David Dugan was his name. Though he had a college degree in civil engineering, and though he read history for pleasure, he enjoyed the pose of the simpleminded common man. Popeye was his model.
While in college, he had started as right defensive tackle on the football team for four years. After college he made his living as a heavy construction contractor, specializing in sewer systems and pipelines. He ran his life and business in the way he played football- straight ahead up the middle, full power, nothing fancy.
Plainspoken in his conversation, he used one adjective: “sumbitch.” After you got used to it, you didn’t notice when he spoke of his “sumbitch” wife and his “sumbitch” kids and his “sumbitch” friends any more than when he spoke of the “sumbitch” government and the “sumbitch” Russians. He varied the tone a little, but it was all “sumbitch” to him.
I met him at a poker game. I liked him right away. He came to church the next Sunday saying he’d never heard a sumbitch poker player preach. He stayed on to become an active member of the church. We found him kind and generous behind his facade. His laughter kept us loose in tense moments, and his resources kept us in business when we needed help. Dugan’s way was large, and he didn’t hold back when it came to his part in the life of the church. If we had some trash to haul, he’d drive up in a four-ton dump truck. He sent a road grader to move some gravel around, and to fetch a Christmas tree he sent a diesel truck hitched to a Low Boy trailer- the kind used to transport bulldozers. For Dugan there were very few of life’s problems that could not be addressed with heavy equipment and a go- get-’em attitude.

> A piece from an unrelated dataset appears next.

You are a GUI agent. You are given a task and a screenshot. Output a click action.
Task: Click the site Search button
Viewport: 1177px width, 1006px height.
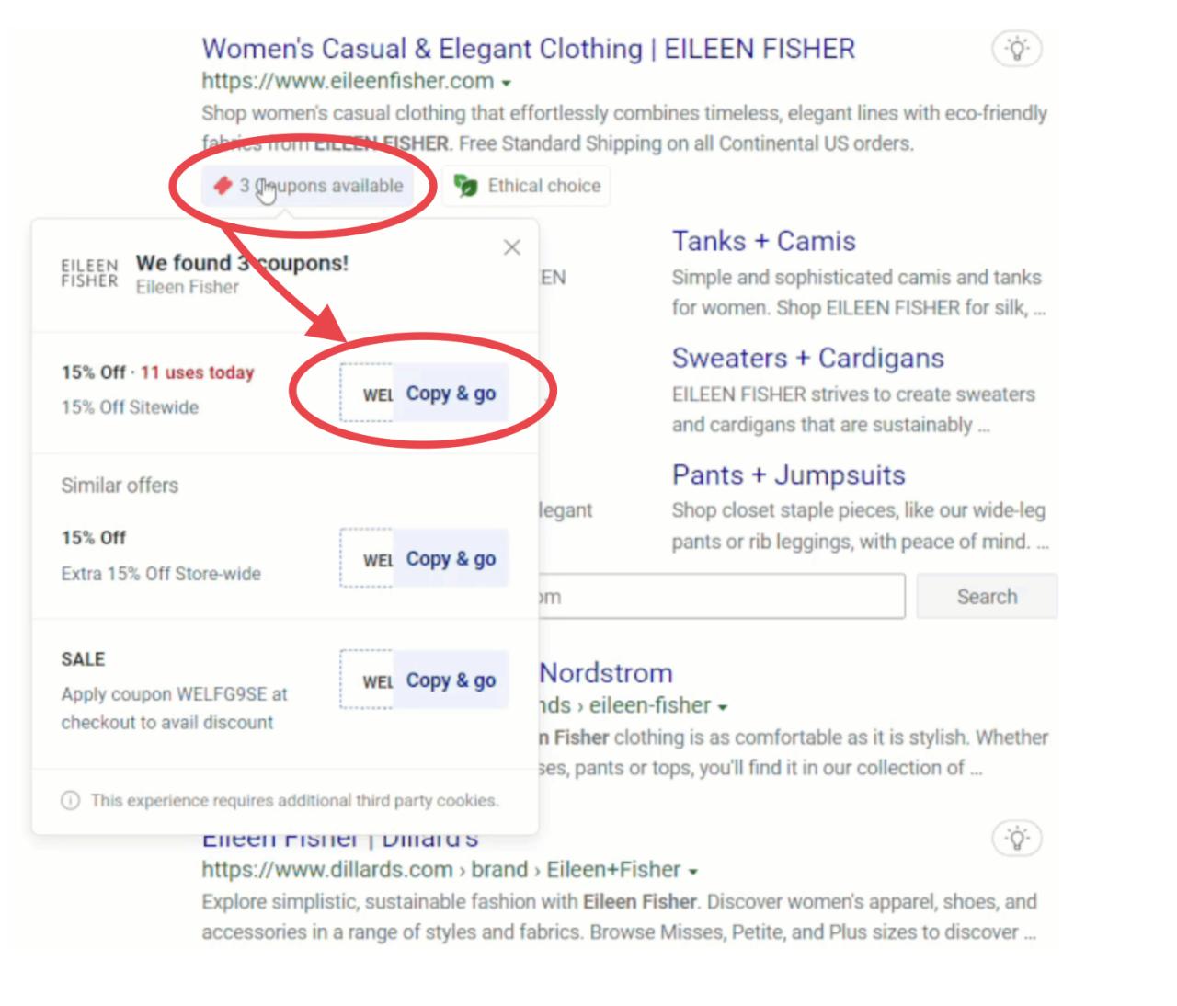(x=986, y=597)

Dugan lured me to his construction site one fall with the promise of being allowed to drive a D 8 Caterpillar tractor. Sitting in his office trailer drinking coffee, he astonished me by throwing open his briefcase to reveal bundles and bundles of hundred-dollar bills, and a .38 caliber pistol. It was like being in a movie when the bank robbers were about to split the loot. Not to worry, He explained that because his projects were often far from town and he had to hire a lot of temporary labor, he made his payroll in cash. He was bonded to carry as much as half a million dollars. And licensed to carry the gun to protect himself.
Because he was often away for long stretches of time, Dugan refused an invitation to serve as an officer of the board of trustees. But when he was in town, he came to board meetings anyhow. He thought he ought to contribute to the life of the church beyond just sitting in a pew, and he wanted to know what was going on from the source, not a newsletter.

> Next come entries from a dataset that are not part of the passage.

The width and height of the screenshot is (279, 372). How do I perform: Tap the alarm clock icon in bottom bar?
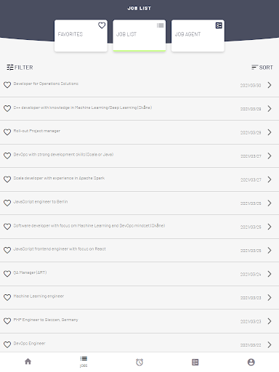(140, 362)

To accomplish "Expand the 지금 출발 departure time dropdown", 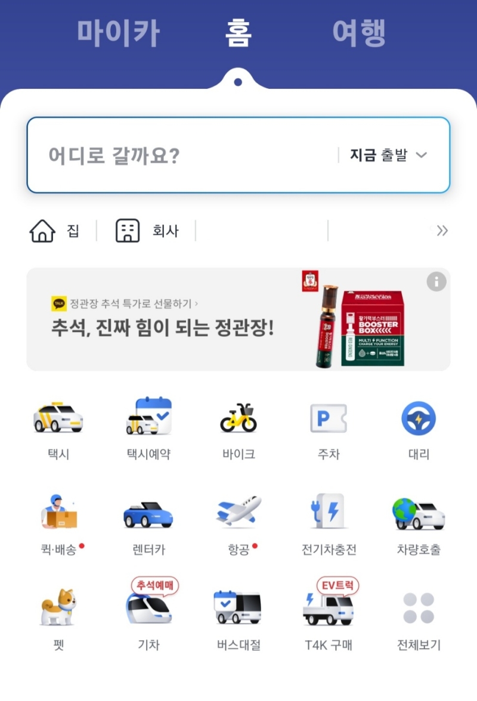I will click(388, 155).
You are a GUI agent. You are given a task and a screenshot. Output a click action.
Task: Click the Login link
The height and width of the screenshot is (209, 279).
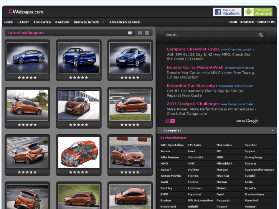click(x=233, y=22)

As is often the case, “Member of the Board of Trustee” sounds like an important honor, when in fact, the work of the board is more often mundane than not. During the year when Dugan attended meetings, the board’s entire time and energy were devoted to a leaking roof, parking problems, and the difficulty of getting wholesale prices for paper towels and toilet paper. Dugan never said a word. He listened- with chagrin written on his face.
One January evening the board shifted to an even more fascinating problem. On the entrance side of the church, the driveway had developed potholes. Patching had not helped, so it seemed the driveway would have to be repaved. An expensive proposition. However, on the exit side, nearest the church school, the driveway was smooth, encouraging a level of speed thought dangerous to children. Speed bumps would have to be built there and signs posted. More expense.

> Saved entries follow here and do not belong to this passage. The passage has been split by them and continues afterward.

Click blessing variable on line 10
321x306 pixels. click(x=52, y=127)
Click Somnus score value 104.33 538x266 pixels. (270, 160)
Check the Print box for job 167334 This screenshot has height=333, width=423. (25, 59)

Three hours had drained away while every possible dimension of this driveway problem had been considered. No solution in sight, the meeting fumbled on.
From his seat outside the board circle, Dugan raised his hand to make a proposal. “Leave the potholes on the entrance side and dig potholes on the exit side. Spray a little tar in them. Call them “speedholes.” He could do it with a shovel and a couple of cans of hot tar in a couple of hours. Free.
The board gnawed on the problem for another hour- worried about being sued and what the neighbors would think.
In exasperation Dugan stood up, placed his briefcase on the table, and asked forcefully, “What’s this sumbitch church worth- the whole sumbitch thing, buildings, land, everything- gimme a round figure.”
They didn’t know about the briefcase.
The church treasurer replied, “Oh, maybe three hundred thousand dollars.”
“Great,” cried Dugan, “I’m gonna buy the sumbitch!”
And he opened his briefcase, laid his pistol aside, and began throwing out bundles of hundred-dollar bills until he reached the established price.
Silence- stunned silence.
“Gimme the deed, and it’s done.” said Dugan.
“What are you going to do with it?” someone asked.
“I’m going to get my crew and equipment over here, and we’ll level the sumbitch and haul it to the sumbitch dump before sundown. And I’ll use the land for the cemetery you guys are headed toward in these meetings of the living dead. I’m going to put up a sumbitch monument to the Unknown God.”
“What’s the gun for, Dugan?” an anxious member asked.
“I was thinking of putting every last one of you sumbitches out of your misery. Too bad it’s against the law.”
Then he chewed the board members up one side and down the other for not spending their time on important things and how he came to church for religion and what he got was pissant construction workers he wouldn’t hire for a day, and bygod if they decided they wanted to get serious about all the things a church ought to be doing in this world, to let him know.
Packing up his money, and his gun, he stomped off out the door, shouting from down the hall, “The sumbitch offer still stands.”
What Dugan said and did had a familiar ring to it.
For all those who have the noble work of the world to do, the question is essentially the same, yes? Fish or cut bait? Dream or do?
Dugan’s acts are nothing new in religious circles, The prophet Jeremiah didn’t use quite those same words, but his message was about the same……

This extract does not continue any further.